(Stored data entries)
■ ■ ■ ■ ■
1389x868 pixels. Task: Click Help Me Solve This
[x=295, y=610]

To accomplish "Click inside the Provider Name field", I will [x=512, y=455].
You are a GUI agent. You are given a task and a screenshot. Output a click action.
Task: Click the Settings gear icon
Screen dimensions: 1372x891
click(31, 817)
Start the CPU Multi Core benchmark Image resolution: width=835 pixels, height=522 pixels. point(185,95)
■ ■ ■ ■ ■
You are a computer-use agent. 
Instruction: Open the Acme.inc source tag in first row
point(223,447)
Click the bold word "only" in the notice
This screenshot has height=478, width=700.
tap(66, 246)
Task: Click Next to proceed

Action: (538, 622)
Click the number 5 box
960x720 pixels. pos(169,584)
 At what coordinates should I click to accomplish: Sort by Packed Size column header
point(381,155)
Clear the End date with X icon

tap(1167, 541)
■ ■ ■ ■ ■
Pull out every line above that contains the string "height" and list those lines.

RESULT OF THIS EXERCISE
Start the CPU Multi Core benchmark Image resolution: width=835 pixels, height=522 pixels. point(185,95)
This screenshot has height=478, width=700.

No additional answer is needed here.